Thirty-seven mayors from cities across the U.S. have signed an open letter urging President-elect Donald Trump to take a firm stance on climate change by embracing the Paris climate agreement and supporting local initiatives with federal funds. The mayors — who are from both red and blue states, but are mostly Democrats — represent cities that have largely developed their own climate plans and have banded together as the Mayors National Climate Action Agenda.
Trump once said climate change is a hoax, but last week said to the The New York Times that he has “an open mind to it.” When a Times reporter asked him about the connection of humans to climate change, he said:
I think right now … well, I think there is some connectivity. There is some, something. It depends on how much. It also depends on how much it’s going to cost our companies. You have to understand, our companies are noncompetitive right now.
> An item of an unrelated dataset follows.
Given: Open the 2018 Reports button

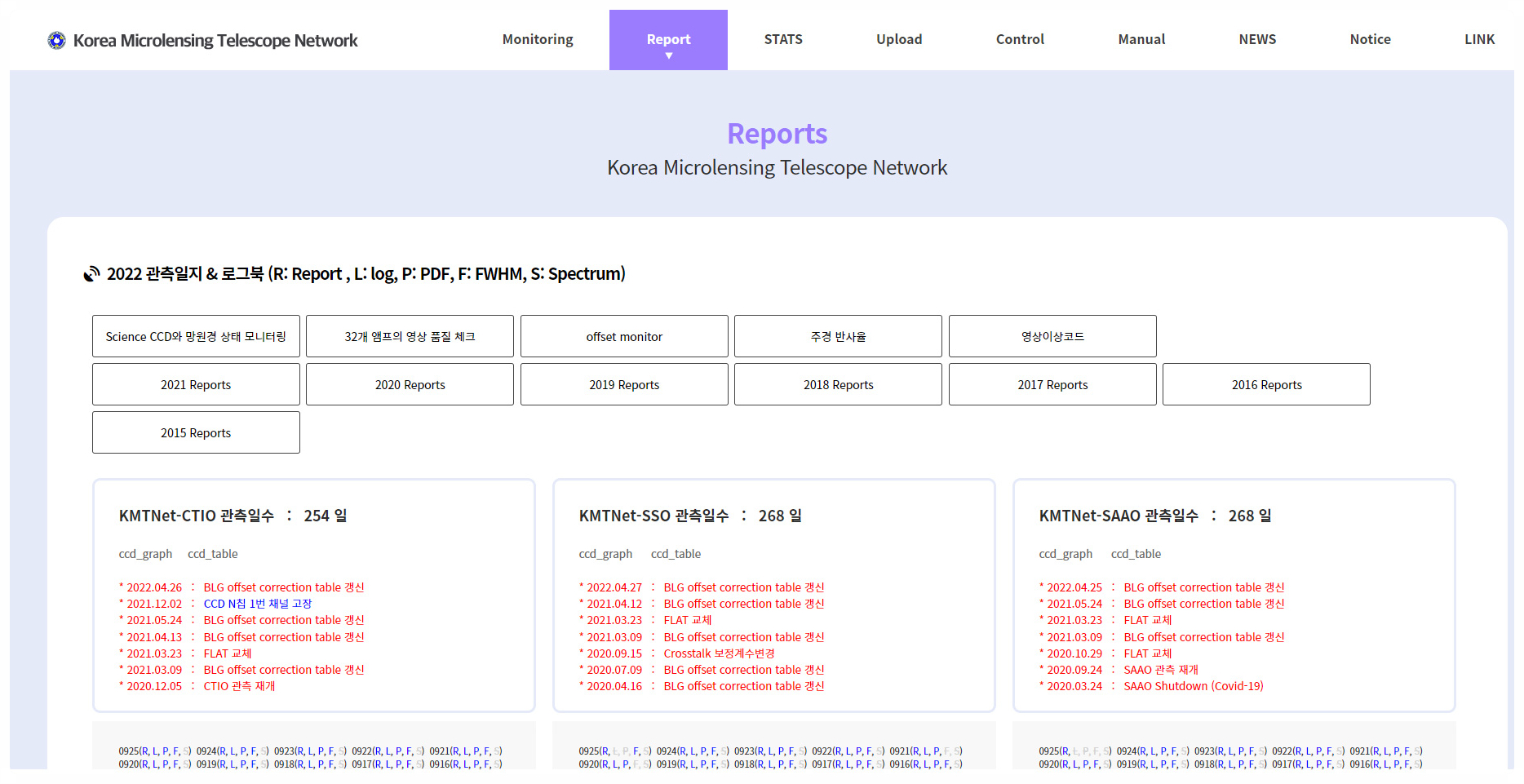Looking at the screenshot, I should pyautogui.click(x=838, y=384).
“Estimates have shown these impacts from climate change could cost the American economy $500 billion annually by 2050, and that figure will only rise unless we work together to stem, and ultimately reverse, the amount of greenhouse gases entering our atmosphere.”
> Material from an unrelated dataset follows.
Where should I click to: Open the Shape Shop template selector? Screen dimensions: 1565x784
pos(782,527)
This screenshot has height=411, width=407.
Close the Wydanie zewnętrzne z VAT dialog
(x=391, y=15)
“The cost of prevention pales in comparison to cost of inaction, in terms of dollars, property and human life. As our incoming President, as a businessman, and as a parent, we believe we can find common ground when it comes to addressing an issue not rooted in politics or philosophy, but in science and hard economic data,” the letter reads.
The mayors also point to recent successful local ballot initiatives aimed at improving public transit as evidence that Americans want a less carbon-dependent future. On Nov. 8, American voters approved more than $200 billion in such local tax-funded measures. Seventy percent of Los Angeles County approved a $120 billion public transit push. Seattle voted for a $54 billion transit package, and Austin approved a $720 million mobility bond.
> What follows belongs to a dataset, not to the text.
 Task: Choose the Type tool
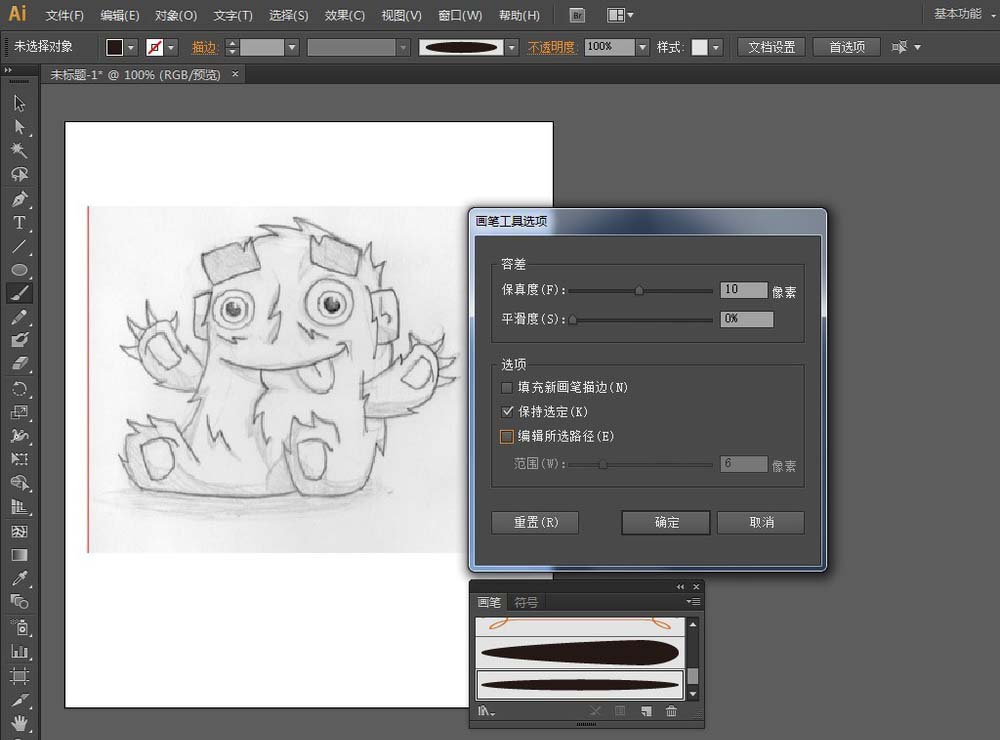[x=19, y=223]
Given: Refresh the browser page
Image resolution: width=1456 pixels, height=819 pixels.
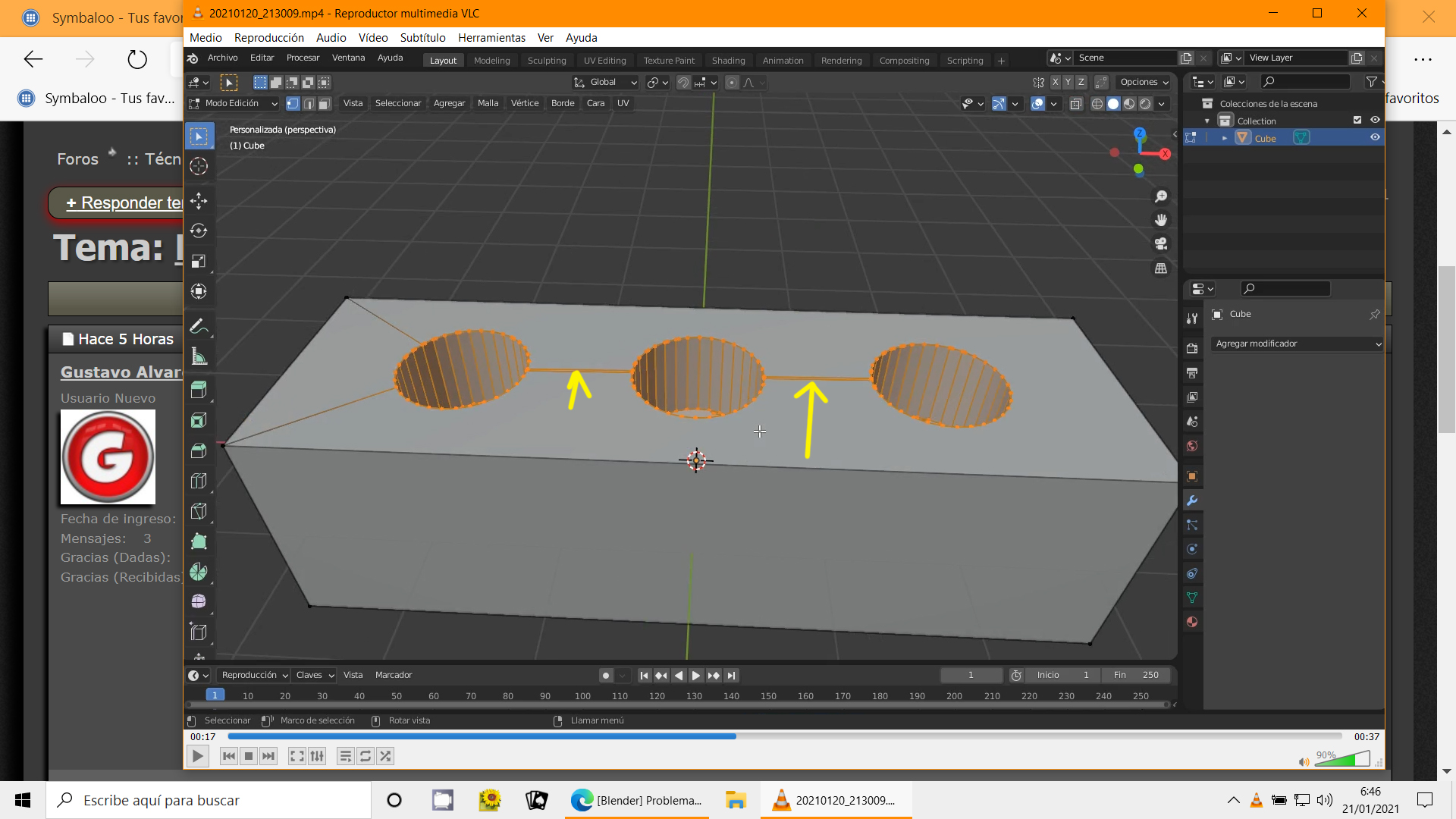Looking at the screenshot, I should coord(137,59).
“As President, you will have the power to expand and accelerate these local initiatives, which the people resoundingly supported,” the mayors write. They urge Trump to help cities leverage federal funds for their transit, energy and infrastructure projects, and to lead the country in switching over to renewable energy sources.
The signatories also include the mayors of Oakland, Berkeley and New Orleans, all of which have published their own resilience blueprints. The mayor of San Diego is absent from the list of signers and from the MNCAA, though the California city is working on its own climate change plan.
In the end, the mayors seem to recognize these local efforts might be all they’ve got, but they’re hopeful. The letter concludes, “While we are prepared to forge ahead even in the absence of federal support, we know that if we stand united on this issue, we can make change that will resonate for generations.”